How an AI Customer Service Agent Learns Your Whole Business in Minutes
InstantAIGuru scans your website and instantly becomes an expert on your products, services, and policies. Here's how it works and how to set it up.
The Guru turns the content you already publish into a structured knowledge base that an AI can search and reason over. This article explains the data flow and how to set it up.
What the system actually does
When you give the Guru your URL, it crawls your site, turns each page into clean text, and indexes that text for retrieval. The crawler runs JavaScript and indexes the content a page renders into view, so dynamically built content is captured. The agent goes live as soon as the crawl completes.
At query time, the Guru runs Hybrid RAG: dense vector retrieval (semantic match for what the customer means) combined with sparse keyword retrieval (exact-term match for the precise SKU or policy clause referenced). It re-ranks the top candidates and passes the best passages to a language model with a prompt that constrains it to answer only from the retrieved context. Each answer is grounded in a specific passage from your indexed content, cites its source, and the source is auditable. This pattern is called Retrieval-Augmented Generation (RAG).
A worked example
Suppose a visitor types "do you take Delta Dental on Saturdays?" into your widget.

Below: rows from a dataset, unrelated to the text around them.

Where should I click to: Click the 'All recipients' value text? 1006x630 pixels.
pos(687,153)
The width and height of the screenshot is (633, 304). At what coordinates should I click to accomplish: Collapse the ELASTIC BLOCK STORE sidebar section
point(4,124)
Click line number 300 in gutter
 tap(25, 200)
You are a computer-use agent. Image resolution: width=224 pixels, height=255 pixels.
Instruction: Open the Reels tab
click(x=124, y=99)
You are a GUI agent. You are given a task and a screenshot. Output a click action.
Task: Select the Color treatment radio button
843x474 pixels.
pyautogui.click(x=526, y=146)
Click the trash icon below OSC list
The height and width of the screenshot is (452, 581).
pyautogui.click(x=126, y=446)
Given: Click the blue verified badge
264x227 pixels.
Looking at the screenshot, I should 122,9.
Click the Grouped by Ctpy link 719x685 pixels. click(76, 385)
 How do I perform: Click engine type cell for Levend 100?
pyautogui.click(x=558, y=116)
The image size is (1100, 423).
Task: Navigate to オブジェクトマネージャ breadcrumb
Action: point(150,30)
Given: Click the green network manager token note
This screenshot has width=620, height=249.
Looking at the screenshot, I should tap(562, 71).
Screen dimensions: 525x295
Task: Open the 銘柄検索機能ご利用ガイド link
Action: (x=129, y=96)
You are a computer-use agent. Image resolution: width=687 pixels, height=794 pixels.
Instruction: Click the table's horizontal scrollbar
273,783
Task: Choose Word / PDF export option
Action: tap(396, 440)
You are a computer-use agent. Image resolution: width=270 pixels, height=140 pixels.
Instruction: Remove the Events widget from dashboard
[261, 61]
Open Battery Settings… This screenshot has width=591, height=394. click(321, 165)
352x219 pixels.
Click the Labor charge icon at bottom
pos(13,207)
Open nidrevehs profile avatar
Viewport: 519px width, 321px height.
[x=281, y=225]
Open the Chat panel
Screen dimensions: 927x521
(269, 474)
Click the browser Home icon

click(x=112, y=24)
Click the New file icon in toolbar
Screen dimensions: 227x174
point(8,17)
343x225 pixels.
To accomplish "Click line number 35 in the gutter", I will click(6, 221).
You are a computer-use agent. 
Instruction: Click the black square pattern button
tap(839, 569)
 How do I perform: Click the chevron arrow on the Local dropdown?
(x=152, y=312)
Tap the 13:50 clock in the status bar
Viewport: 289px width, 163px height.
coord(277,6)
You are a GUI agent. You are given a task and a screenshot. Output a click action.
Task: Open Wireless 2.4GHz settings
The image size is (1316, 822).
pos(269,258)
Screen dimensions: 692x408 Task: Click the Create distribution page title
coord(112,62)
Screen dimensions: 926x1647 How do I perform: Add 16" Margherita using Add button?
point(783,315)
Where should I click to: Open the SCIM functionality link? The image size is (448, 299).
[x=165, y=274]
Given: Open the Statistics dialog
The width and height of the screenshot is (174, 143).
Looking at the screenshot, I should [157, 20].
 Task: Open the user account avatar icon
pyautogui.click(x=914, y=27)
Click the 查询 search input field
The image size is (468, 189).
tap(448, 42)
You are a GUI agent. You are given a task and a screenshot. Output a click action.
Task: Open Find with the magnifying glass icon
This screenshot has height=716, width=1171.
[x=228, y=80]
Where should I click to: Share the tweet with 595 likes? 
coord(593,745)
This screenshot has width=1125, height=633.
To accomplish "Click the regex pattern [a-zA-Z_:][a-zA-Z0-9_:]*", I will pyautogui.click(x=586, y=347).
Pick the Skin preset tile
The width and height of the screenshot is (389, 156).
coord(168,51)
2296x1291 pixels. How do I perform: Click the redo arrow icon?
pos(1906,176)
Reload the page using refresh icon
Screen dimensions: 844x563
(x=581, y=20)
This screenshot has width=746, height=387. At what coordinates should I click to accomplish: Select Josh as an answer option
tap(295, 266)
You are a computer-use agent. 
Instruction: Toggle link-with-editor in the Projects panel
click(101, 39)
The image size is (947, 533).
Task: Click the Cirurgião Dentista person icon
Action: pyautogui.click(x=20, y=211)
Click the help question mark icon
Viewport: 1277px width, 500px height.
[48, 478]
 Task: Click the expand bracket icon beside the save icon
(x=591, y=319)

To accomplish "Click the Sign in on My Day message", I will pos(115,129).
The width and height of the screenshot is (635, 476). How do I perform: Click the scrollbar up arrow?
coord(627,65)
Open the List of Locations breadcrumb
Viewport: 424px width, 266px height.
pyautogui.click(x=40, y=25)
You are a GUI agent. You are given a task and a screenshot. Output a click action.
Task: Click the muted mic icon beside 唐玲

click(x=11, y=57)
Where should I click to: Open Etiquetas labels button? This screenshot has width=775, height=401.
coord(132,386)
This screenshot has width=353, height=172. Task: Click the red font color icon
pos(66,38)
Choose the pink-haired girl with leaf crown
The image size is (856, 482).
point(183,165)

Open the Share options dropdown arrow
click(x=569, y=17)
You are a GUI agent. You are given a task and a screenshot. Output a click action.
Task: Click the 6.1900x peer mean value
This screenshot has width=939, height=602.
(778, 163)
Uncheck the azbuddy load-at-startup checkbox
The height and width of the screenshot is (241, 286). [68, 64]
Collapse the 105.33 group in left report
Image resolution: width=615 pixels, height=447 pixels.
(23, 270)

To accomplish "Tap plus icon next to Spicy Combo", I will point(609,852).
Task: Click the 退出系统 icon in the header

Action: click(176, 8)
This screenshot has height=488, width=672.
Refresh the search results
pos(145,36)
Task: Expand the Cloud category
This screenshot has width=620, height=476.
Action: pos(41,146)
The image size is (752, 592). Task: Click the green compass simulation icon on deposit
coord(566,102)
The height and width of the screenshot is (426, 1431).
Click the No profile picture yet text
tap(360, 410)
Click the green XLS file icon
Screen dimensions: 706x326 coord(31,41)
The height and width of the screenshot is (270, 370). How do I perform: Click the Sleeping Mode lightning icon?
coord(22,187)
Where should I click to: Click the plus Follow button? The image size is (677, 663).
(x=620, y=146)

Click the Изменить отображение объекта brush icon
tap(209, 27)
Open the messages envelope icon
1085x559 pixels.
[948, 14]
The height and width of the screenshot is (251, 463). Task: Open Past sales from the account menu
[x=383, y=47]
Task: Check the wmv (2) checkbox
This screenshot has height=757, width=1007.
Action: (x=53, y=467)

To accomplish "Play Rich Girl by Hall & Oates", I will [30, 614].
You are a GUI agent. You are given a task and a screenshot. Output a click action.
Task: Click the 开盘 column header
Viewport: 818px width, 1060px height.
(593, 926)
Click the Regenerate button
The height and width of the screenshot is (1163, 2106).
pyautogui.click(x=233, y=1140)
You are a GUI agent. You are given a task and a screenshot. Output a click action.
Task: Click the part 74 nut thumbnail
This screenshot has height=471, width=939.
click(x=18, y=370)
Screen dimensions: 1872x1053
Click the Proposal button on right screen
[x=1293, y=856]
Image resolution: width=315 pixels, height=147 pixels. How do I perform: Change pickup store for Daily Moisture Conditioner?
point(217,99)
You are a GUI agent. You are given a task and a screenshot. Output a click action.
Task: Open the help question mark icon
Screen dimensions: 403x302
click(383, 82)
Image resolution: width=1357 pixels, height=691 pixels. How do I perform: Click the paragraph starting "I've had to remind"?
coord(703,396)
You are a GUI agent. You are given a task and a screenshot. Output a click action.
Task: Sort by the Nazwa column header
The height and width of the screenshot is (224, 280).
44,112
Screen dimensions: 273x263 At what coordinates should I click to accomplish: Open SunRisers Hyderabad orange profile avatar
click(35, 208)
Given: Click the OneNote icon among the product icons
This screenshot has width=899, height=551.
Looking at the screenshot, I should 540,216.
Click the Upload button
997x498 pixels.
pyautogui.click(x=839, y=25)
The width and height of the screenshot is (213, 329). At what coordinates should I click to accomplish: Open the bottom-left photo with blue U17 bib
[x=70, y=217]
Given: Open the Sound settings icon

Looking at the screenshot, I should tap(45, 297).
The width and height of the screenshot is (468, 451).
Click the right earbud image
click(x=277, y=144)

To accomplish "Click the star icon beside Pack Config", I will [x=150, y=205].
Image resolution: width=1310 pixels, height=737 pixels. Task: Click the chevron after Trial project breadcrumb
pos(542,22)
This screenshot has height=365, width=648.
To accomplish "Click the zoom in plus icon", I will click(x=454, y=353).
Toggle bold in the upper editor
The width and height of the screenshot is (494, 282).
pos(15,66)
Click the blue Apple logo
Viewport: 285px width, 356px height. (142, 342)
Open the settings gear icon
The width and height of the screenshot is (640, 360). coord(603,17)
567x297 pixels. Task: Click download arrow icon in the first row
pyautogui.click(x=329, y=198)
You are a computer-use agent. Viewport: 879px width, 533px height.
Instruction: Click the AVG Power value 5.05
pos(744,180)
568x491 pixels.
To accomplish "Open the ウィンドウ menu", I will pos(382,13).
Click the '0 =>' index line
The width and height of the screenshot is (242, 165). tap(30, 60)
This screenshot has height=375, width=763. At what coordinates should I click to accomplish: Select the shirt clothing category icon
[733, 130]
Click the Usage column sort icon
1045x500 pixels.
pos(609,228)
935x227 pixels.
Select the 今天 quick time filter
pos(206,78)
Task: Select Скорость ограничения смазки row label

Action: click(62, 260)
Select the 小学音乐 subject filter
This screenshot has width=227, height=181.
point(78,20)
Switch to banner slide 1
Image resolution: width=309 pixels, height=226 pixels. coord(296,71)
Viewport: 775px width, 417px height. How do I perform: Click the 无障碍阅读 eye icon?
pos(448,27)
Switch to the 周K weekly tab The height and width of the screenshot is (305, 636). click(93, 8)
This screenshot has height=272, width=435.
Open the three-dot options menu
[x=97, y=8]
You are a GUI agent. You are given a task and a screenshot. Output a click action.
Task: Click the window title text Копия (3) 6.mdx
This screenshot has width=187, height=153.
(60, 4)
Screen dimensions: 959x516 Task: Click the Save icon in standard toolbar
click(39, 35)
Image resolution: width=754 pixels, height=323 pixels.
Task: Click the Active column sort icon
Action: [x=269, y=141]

- Retrieval pulls two chunks: one from /insurance listing accepted plans including Delta Dental PPO, and one from /hours showing Saturday hours of 9 to 1.
- The model is given both chunks plus the question and instructed to cite the source URLs.
- The reply reads: "Yes, we accept Delta Dental PPO. Our Saturday hours are 9am to 1pm." with links back to both pages.
If the policy page only lists "Delta Dental" without specifying PPO vs HMO, the Guru will return the more general answer rather than fabricate a detail that wasn't on the page.
Setup
- Paste your URL. The crawler runs and the agent goes live when the crawl completes. A typical small site (under 50 pages) is live in about five minutes. Larger sites take roughly one hour per 1,000 crawled pages, depending on source-content complexity.
- Upload Knowledge Files for content that isn't on your site. Knowledge Files upload is available on all plans, in HTML, PDF, DOC/DOCX, XLS/XLSX, Markdown, CSV, and TXT formats. Re-index after adding or removing files so the next answer reflects the change.
- Use the Instructions field, a powerful free-text source where you state authoritative facts, answers, policies, and the directions you want the Guru to follow, in your own words. It is more than a place for manual Q&A: it strongly shapes how the Guru responds. You can add the same kind of material in uploaded documents too.
Advanced crawl controls
In the admin you can also turn on Crawl External Pages, which indexes the external pages your site links out to, not just your own. For finer control, additional options are available on request by contacting support: a hard cap on the number of indexed pages, path exclusions, additional seed domains, and fenced paths. Scheduled re-crawl, to keep the knowledge base fresh automatically, is available via the API.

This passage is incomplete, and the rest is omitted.